Records to use:
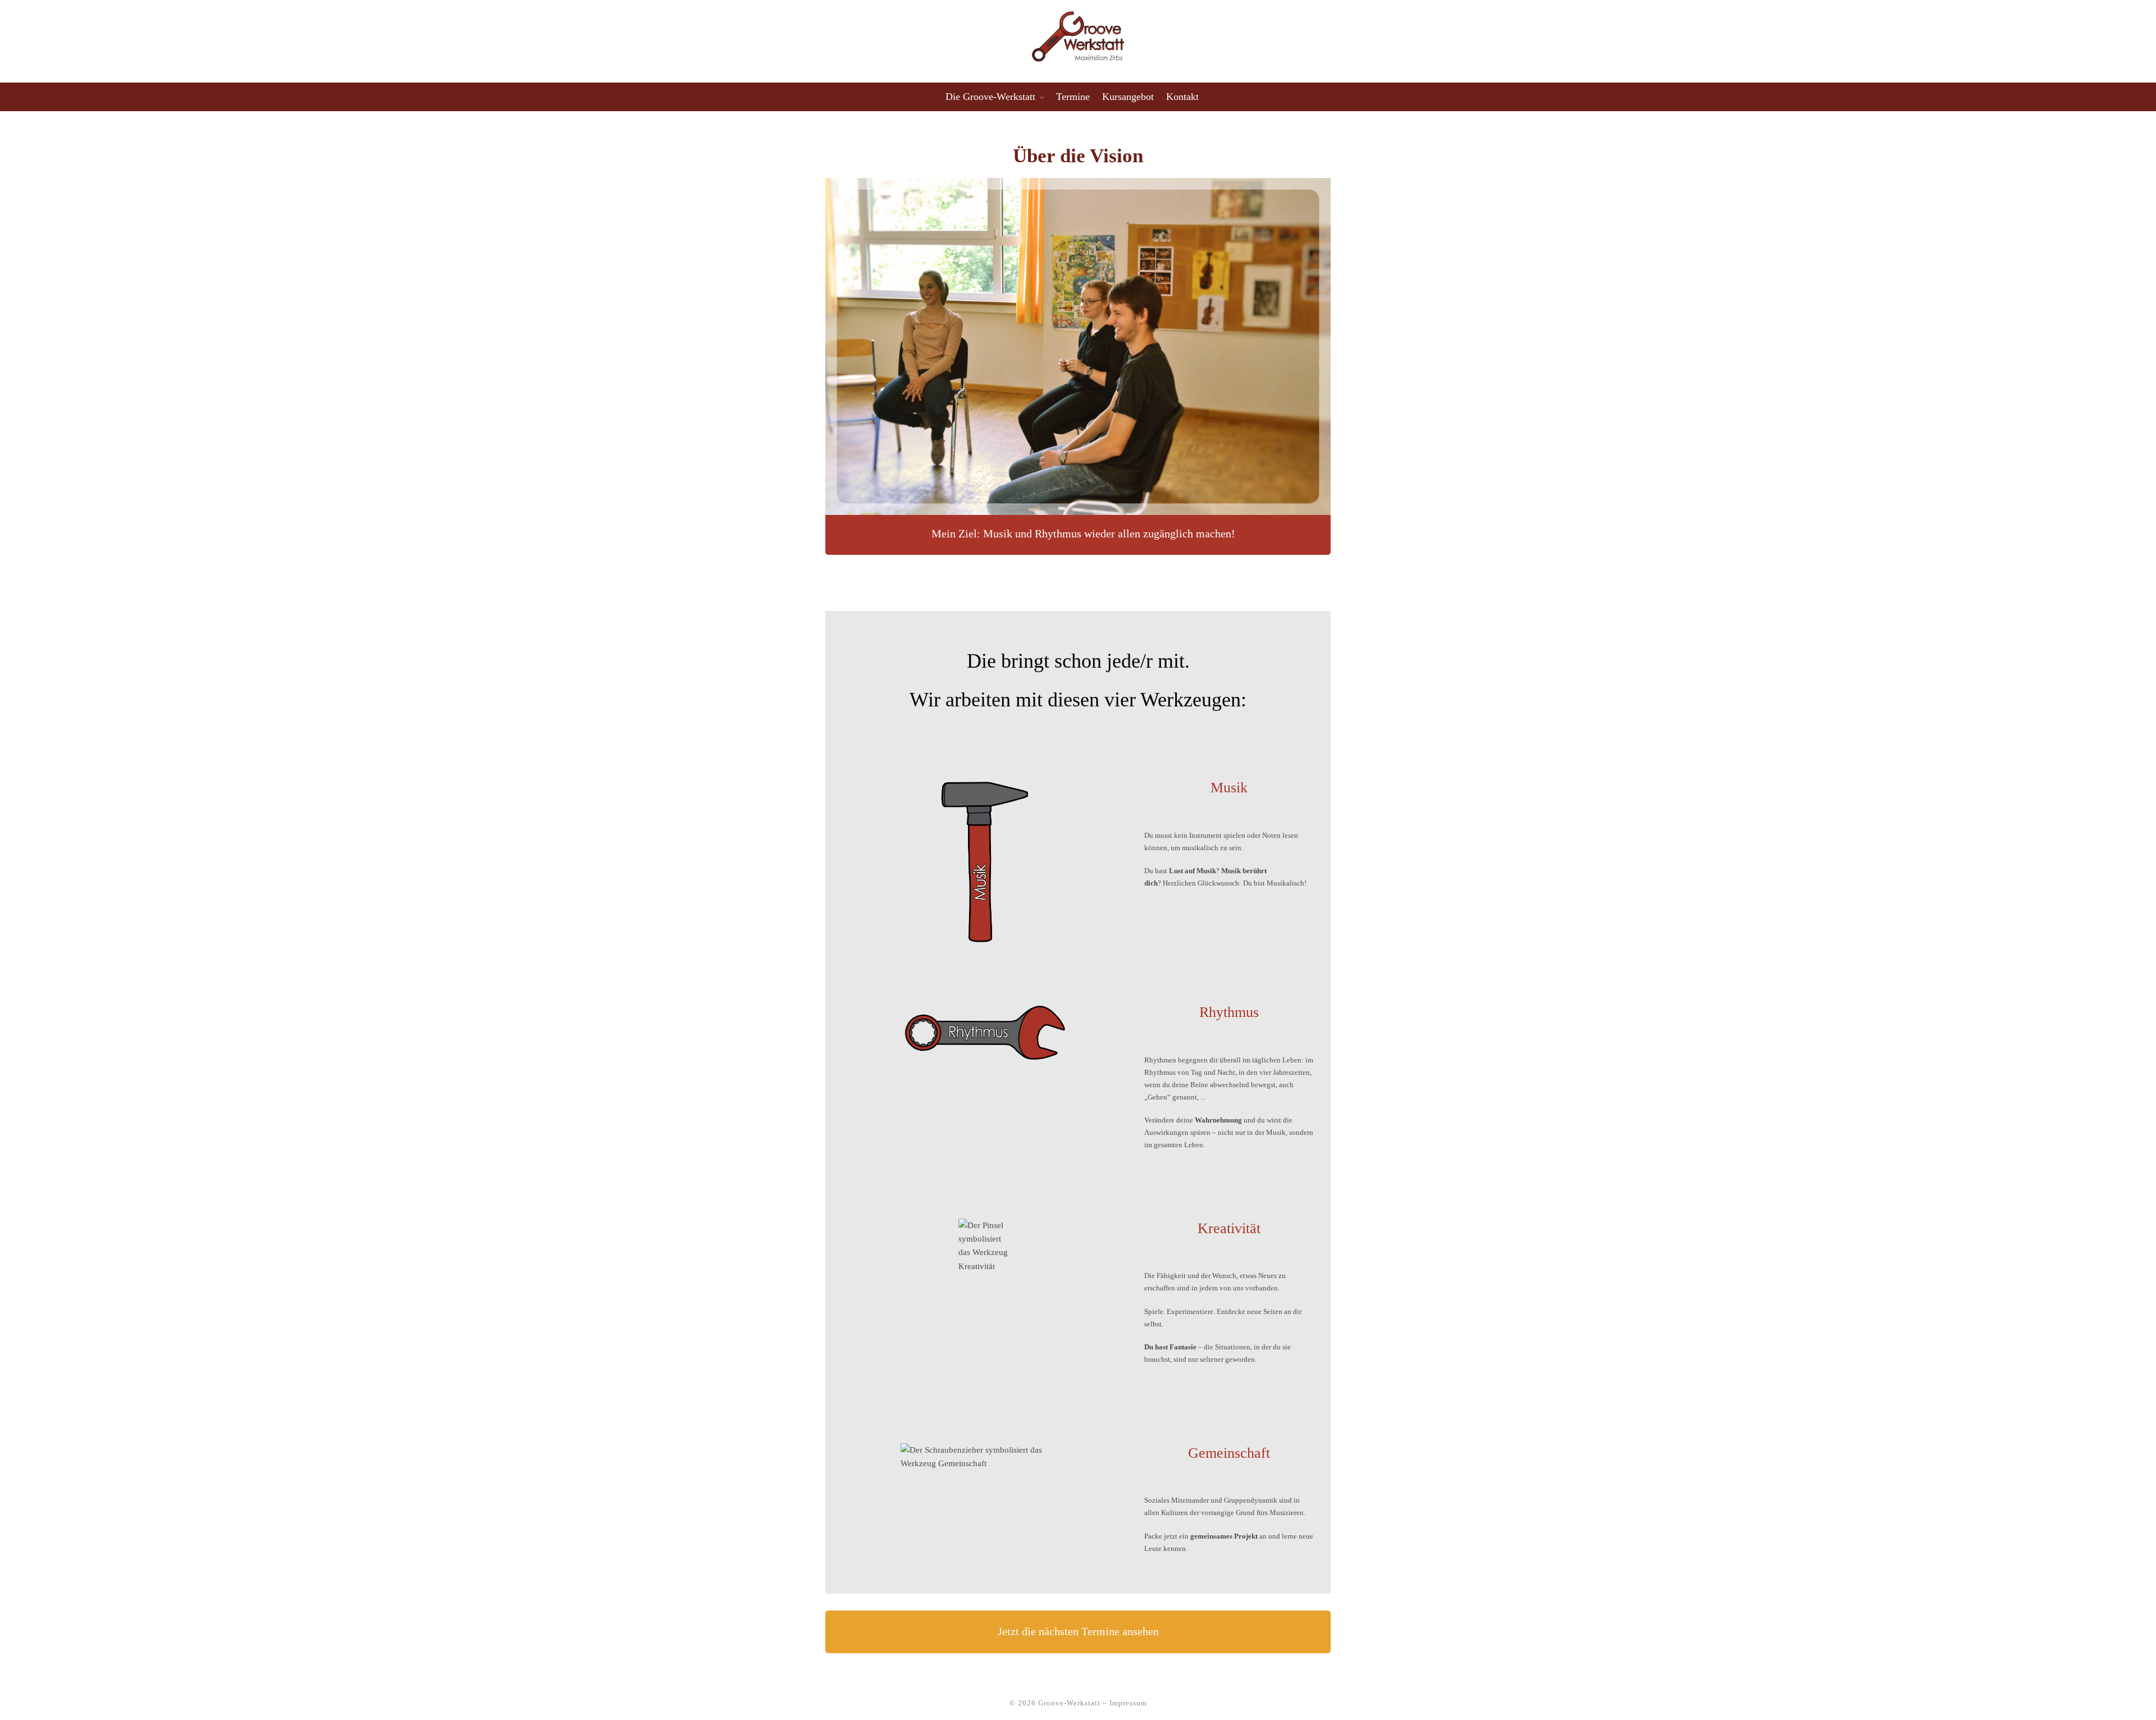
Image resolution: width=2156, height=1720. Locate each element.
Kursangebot (1128, 96)
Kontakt (1182, 96)
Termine (1073, 96)
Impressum (1128, 1703)
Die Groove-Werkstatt (990, 96)
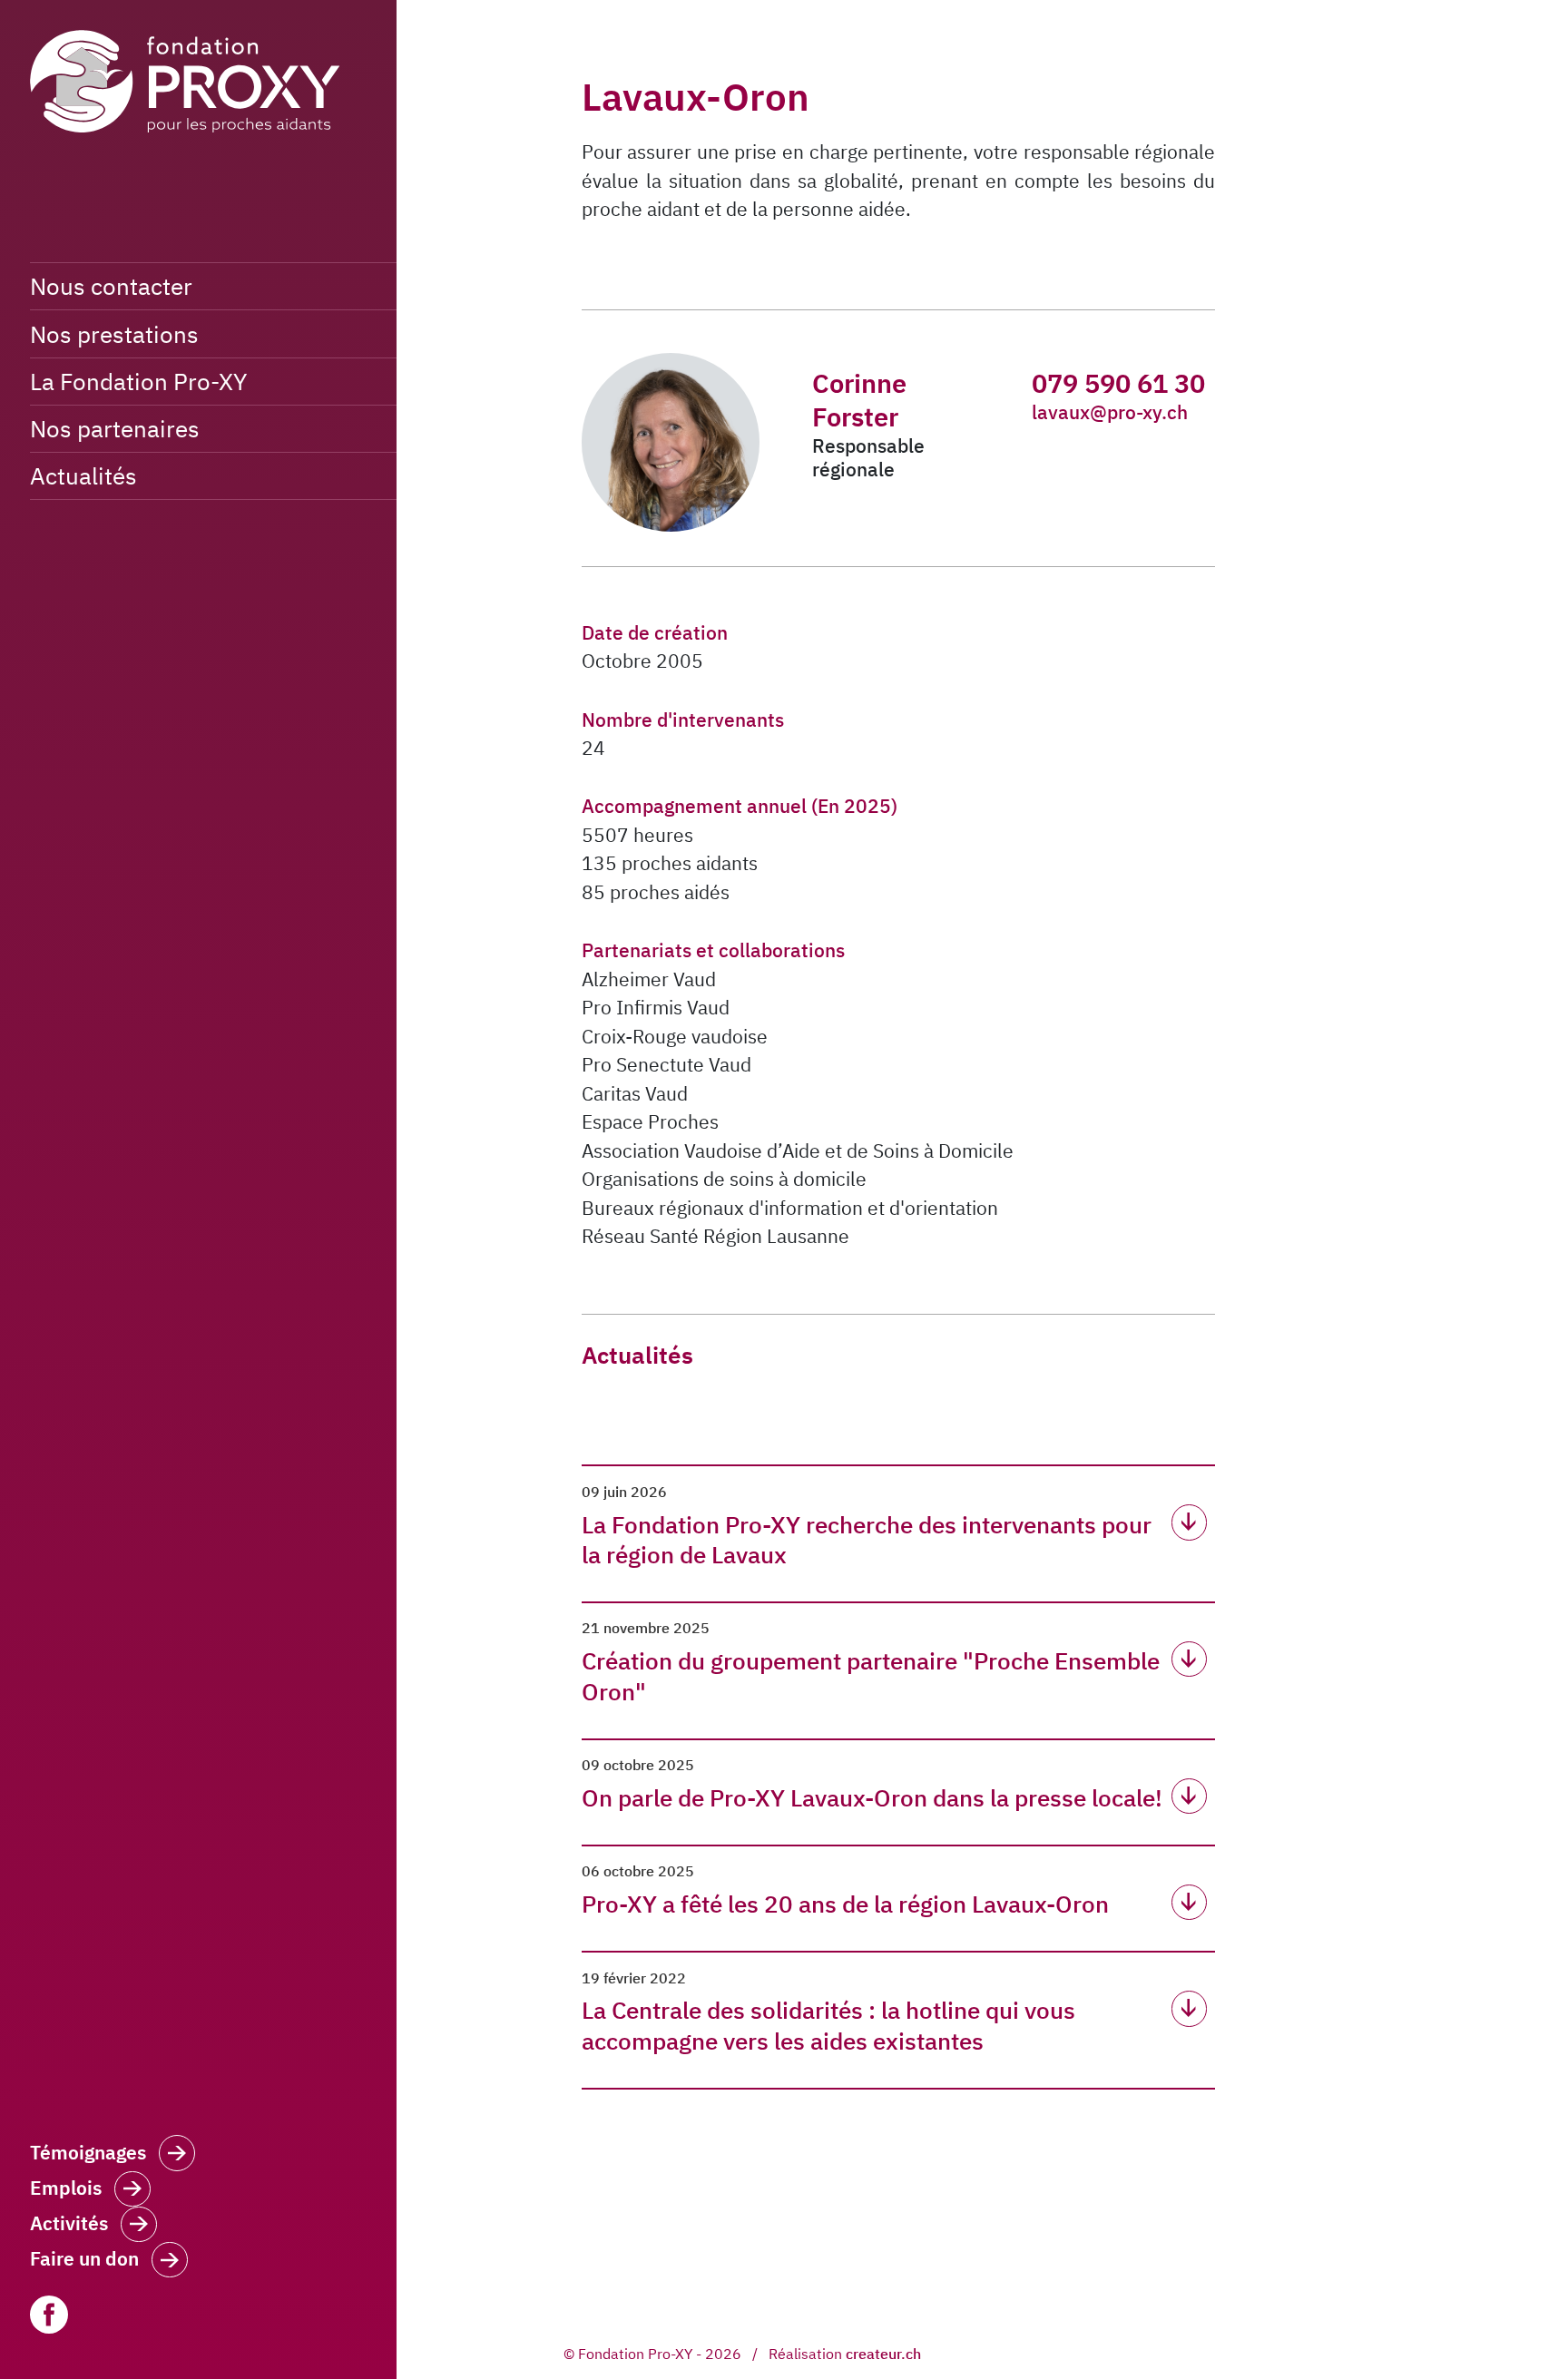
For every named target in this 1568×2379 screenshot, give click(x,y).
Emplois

How to complete this task:
Every line from the one containing "Impressum (1128, 1703)" through the last line of the listing must be written out again exactly, and no other line. Leave the pictures aside.

Answer for this exercise:
Impressum (1128, 1703)
Die Groove-Werkstatt (990, 96)
For every named target in this 1568×2379 screenshot, give click(x,y).
Emplois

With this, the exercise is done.